Lundi de la deuxième semaine de l'Avent – B

(6 décembre 1993)

Homélie du Frère Jean-François NOEL

 

J

ésus n'est pas l'homme doux qu'on a coutume de faire entendre dans les évangiles car Il est cou­pant dans sa façon d'annoncer et sa présence et l'arrivée du Royaume. Son cousin, celui qui le pré­cède, Jean-Baptiste, est en prison au moment de ce discours. Et Jean-Baptiste, tout en prison qu'il est, est déconcerté par cette figure de Jésus qui ne correspond en rien à ce qu'il annonçait, ou du moins le croyait-il. Et Jésus ne prend pas quatre chemins pour répondre aux disciples que Jean lui a envoyé : "Allez dire à Jean que désormais les aveugles voient, les boiteux marchent, les lépreux sont purifiés et heureux celui qui ne trébuchera pas à cause de Moi."

L'arrivée du Royaume est annoncée par ceux qui sont guéris, par ceux qui marchent, par cette anti­que prophétie d'Isaïe qui, enfin, s'accomplit sous les yeux des hommes. Il ne parle pas de Lui, mais Il met en avant de Lui ce Royaume qui vient. Et en avant de Lui, on entend déjà les prémices de la transformation d'un Royaume qui, touchant les hommes, les trans­forme. C'est pourquoi dans l'évangile que nous avons entendu, il est question ensuite que l'évangile souffre violence. Difficile à interpréter ce petit verset car il peut être entendu sous deux manières.

La première est une plainte : Le Royaume des cieux peut être si fragile que des violents le détruiront, ce qui est vrai. Autrement dit, peut-être le Royaume des cieux est réservé à ceux qui se font eux-mêmes violence et qui acceptent, comme Jésus le dira plus loin, de porter leur croix à la suite du Christ. En tout cas le contexte de cet évangile est de situer que le Royaume des cieux, s'il vient après les temps de la Révélation faite aux prophètes et aux anciens, trans­cende radicalement tout ce qui a précédé. Le temps du Royaume des cieux, s'il est en continuité avec les temps précédents, est un temps de transcendance radi­cale. Il n'a plus rien à voir avec ce qui précédait. De même que dans l'eucharistie, tout semble aller dans une continuité harmonieuse, et pourtant le corps et le sang du Christ présent dans le pain et le vin sont une violence faite à ce monde, silencieuse, certes. L'amorce de ce Royaume qui se fiche dans l'ancien monde, c'est une violence faite à l'ancien monde car l'ancien monde meurt sous le coup du sacrement de l'eucharistie, meurt sous les coups de l'arrivée du Royaume.
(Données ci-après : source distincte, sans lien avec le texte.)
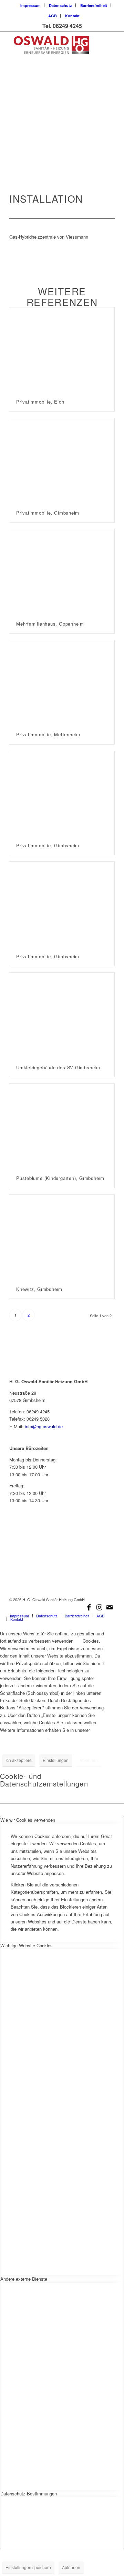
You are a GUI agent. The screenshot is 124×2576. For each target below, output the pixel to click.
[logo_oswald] (51, 45)
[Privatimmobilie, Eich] (61, 350)
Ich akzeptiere (19, 1760)
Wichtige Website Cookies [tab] (26, 1945)
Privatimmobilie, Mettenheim (48, 734)
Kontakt (72, 15)
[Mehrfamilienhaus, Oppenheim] (61, 571)
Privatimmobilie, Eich (40, 401)
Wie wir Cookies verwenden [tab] (27, 1820)
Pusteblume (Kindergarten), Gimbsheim (60, 1178)
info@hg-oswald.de (44, 1426)
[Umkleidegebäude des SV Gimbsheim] (61, 1015)
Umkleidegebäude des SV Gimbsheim (58, 1067)
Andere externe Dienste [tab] (23, 2278)
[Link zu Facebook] (89, 1607)
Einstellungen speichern (28, 2567)
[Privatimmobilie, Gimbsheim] (61, 460)
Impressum (30, 5)
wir (78, 1640)
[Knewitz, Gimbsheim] (61, 1237)
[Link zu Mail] (109, 1607)
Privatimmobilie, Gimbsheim (47, 512)
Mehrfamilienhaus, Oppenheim (50, 623)
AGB (52, 15)
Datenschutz (60, 5)
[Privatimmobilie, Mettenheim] (61, 682)
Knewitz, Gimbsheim (39, 1289)
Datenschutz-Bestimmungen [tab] (28, 2493)
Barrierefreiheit (93, 5)
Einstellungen (56, 1760)
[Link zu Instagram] (99, 1607)
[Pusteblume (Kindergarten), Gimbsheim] (61, 1126)
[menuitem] (30, 5)
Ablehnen (89, 1760)
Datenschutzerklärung (23, 1737)
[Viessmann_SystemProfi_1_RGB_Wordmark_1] (62, 1563)
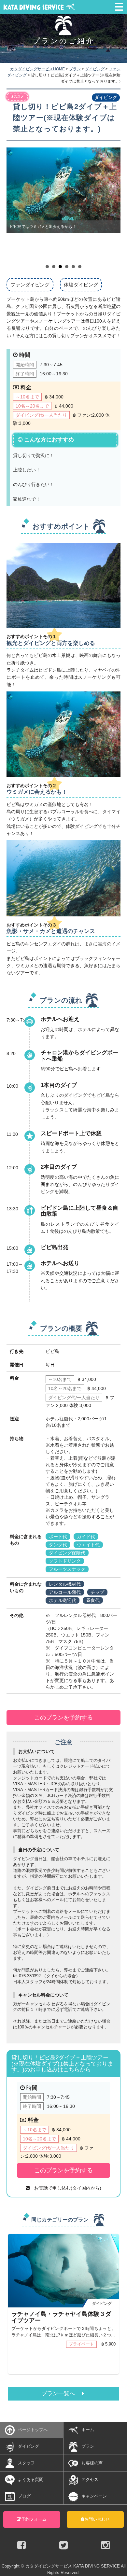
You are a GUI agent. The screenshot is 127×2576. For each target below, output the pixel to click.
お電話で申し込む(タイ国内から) (65, 2188)
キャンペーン (94, 2496)
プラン (87, 2446)
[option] (63, 2307)
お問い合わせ (97, 2519)
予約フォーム (34, 2519)
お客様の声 (92, 2462)
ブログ (24, 2496)
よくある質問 (30, 2479)
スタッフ (26, 2462)
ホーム (87, 2429)
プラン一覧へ (62, 2393)
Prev (15, 204)
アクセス (89, 2479)
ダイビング (28, 2446)
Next (112, 204)
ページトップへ (33, 2429)
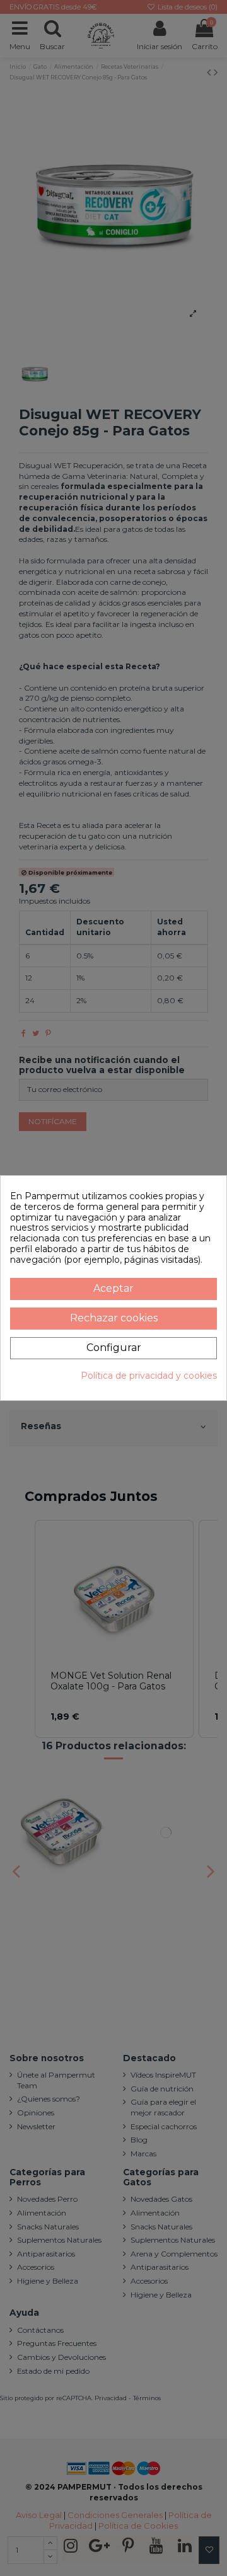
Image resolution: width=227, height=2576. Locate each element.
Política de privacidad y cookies (149, 1376)
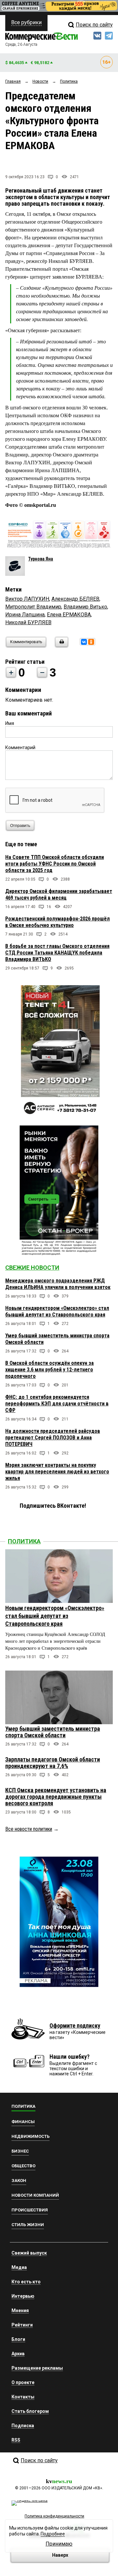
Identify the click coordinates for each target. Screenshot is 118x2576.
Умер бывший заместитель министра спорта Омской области (52, 1732)
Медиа (19, 2267)
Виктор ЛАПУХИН (27, 599)
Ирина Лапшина (25, 614)
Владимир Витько (85, 607)
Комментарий (20, 747)
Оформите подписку (74, 2025)
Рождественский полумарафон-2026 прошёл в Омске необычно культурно (57, 922)
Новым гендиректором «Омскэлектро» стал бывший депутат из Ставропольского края (57, 1311)
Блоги (18, 2339)
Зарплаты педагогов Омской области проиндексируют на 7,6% (52, 1762)
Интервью (22, 2296)
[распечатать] (60, 646)
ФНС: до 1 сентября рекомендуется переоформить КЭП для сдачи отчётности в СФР (56, 1403)
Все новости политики (28, 1829)
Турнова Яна (40, 558)
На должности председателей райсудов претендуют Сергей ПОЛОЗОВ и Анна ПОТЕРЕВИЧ (52, 1437)
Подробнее (53, 2533)
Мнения (20, 2310)
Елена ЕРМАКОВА (69, 614)
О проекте (22, 2382)
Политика (24, 1541)
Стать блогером (30, 2411)
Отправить (20, 825)
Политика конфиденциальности (54, 2516)
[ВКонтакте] (84, 642)
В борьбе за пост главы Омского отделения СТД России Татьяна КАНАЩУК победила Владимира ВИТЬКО (57, 952)
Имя (9, 723)
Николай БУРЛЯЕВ (28, 622)
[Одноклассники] (91, 642)
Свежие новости (32, 1267)
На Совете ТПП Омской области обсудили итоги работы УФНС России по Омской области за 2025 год (54, 863)
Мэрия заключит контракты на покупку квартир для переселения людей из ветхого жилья (57, 1471)
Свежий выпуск (29, 2253)
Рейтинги (22, 2324)
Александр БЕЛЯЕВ (75, 599)
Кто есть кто (26, 2281)
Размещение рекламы (37, 2368)
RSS (15, 2440)
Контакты (22, 2396)
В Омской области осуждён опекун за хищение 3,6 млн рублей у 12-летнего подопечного (49, 1369)
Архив (18, 2353)
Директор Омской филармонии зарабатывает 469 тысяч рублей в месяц (58, 894)
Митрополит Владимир (33, 607)
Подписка (22, 2425)
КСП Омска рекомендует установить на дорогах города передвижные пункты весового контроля (55, 1797)
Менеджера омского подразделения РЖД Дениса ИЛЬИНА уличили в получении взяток (57, 1284)
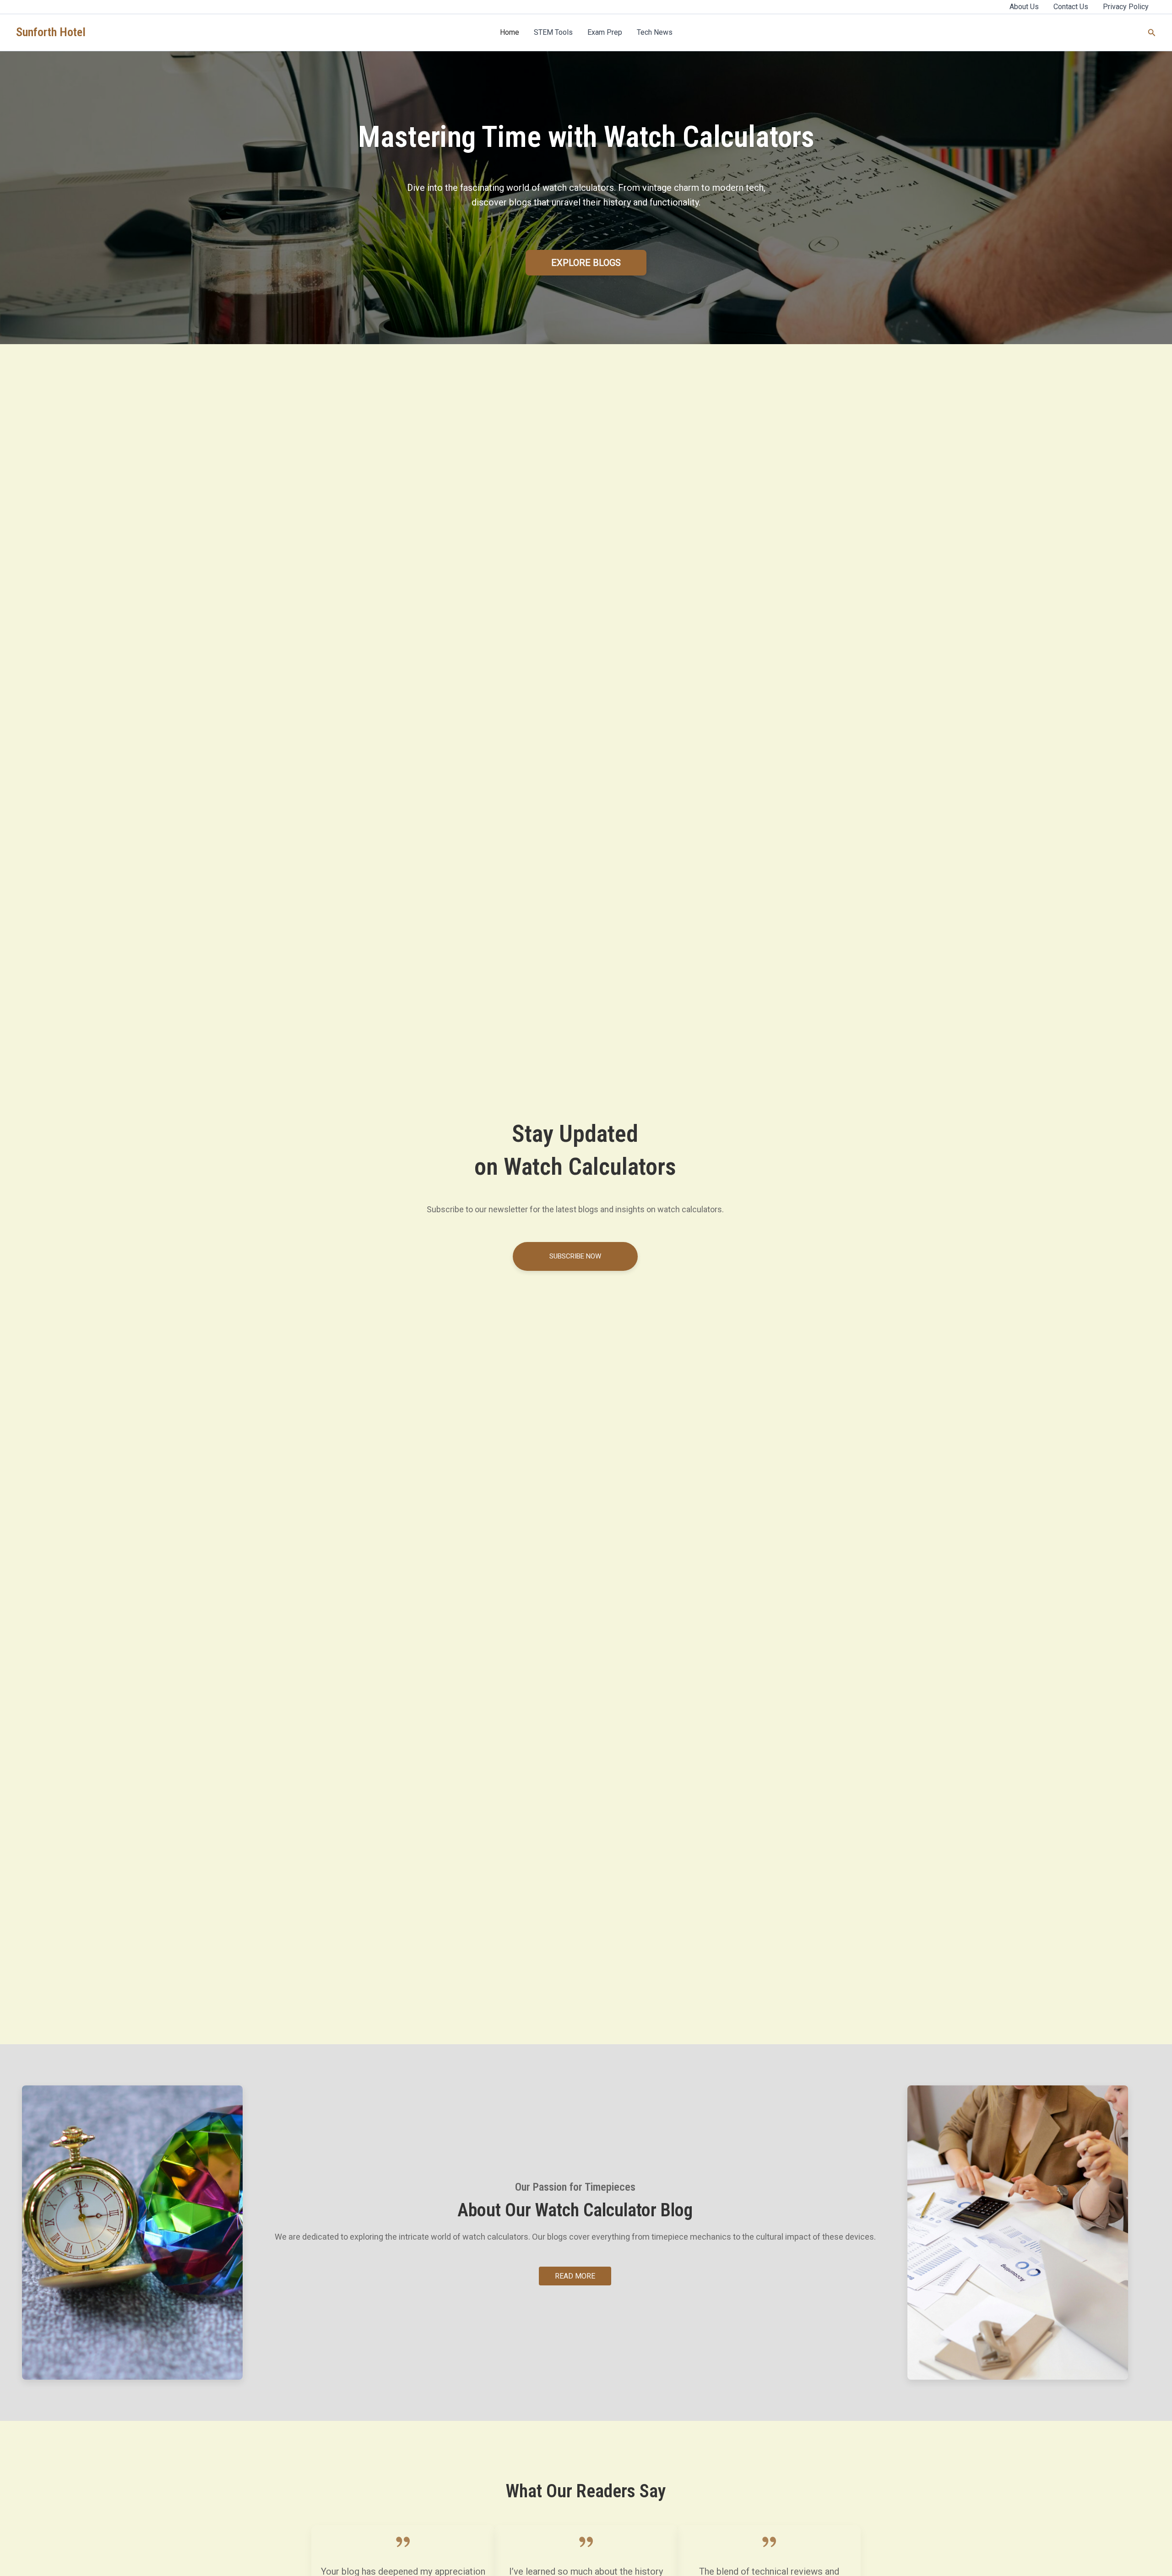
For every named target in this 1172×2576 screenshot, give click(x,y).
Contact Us (1070, 6)
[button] (1152, 32)
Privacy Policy (1126, 6)
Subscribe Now (575, 1256)
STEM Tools (553, 32)
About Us (1024, 6)
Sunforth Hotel (51, 32)
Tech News (655, 32)
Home (509, 32)
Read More (575, 2275)
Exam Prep (604, 32)
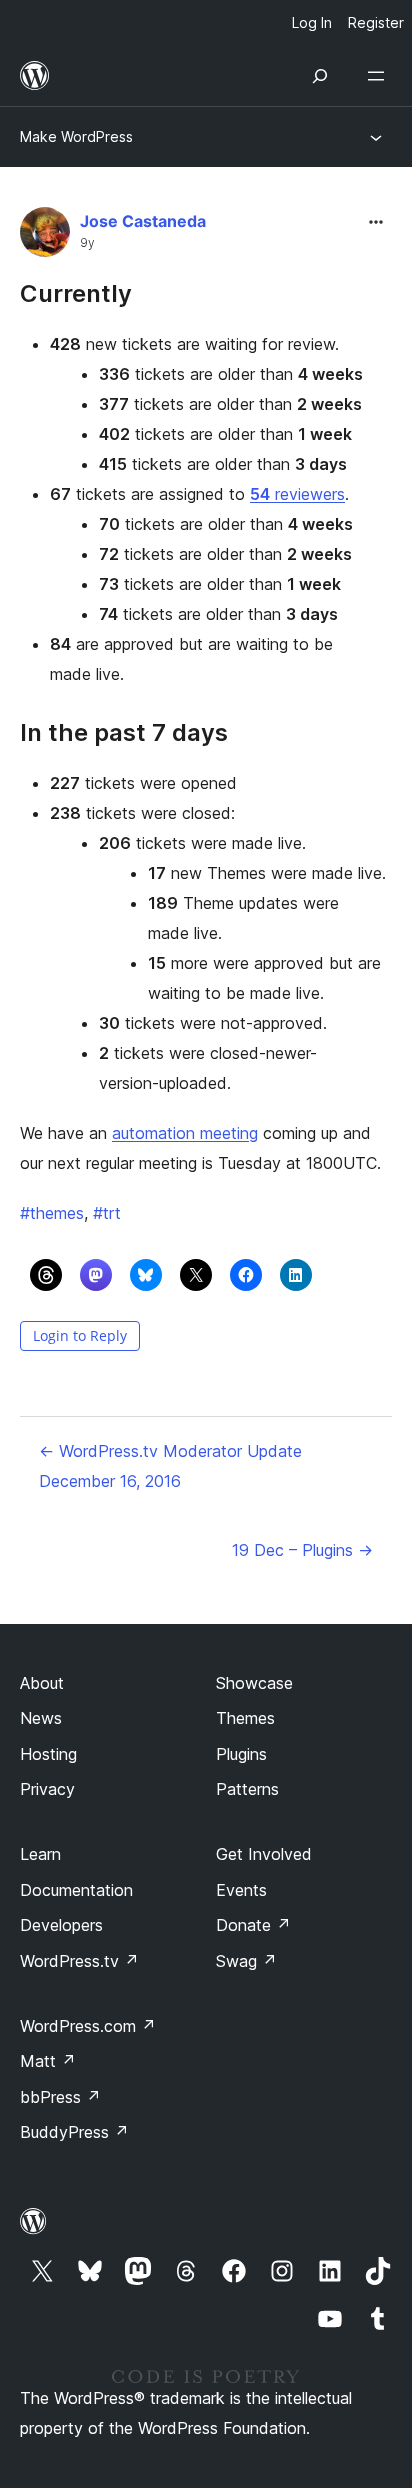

Le contexte est violent parce que c'est un contexte de mort de l'homme ancien. C'est pourquoi Jean-Baptiste est à la fois le plus grand des temps anciens et le plus petit du Royaume qui vient puisque tout homme qui est baptisé a reçu de ce Royaume le sceau, est entré déjà dans cette transcendance qui l'at­tire, l'élève et l'aspire vers la gloire de Dieu.

Le temps de l'Avent est un temps d'élévation pour nous-mêmes. Nous devons participer à la ma­nière dont le Royaume des cieux transforme nos cœurs et donc transforme le monde. Et il est possible que cette transformation n'aille pas sans violence.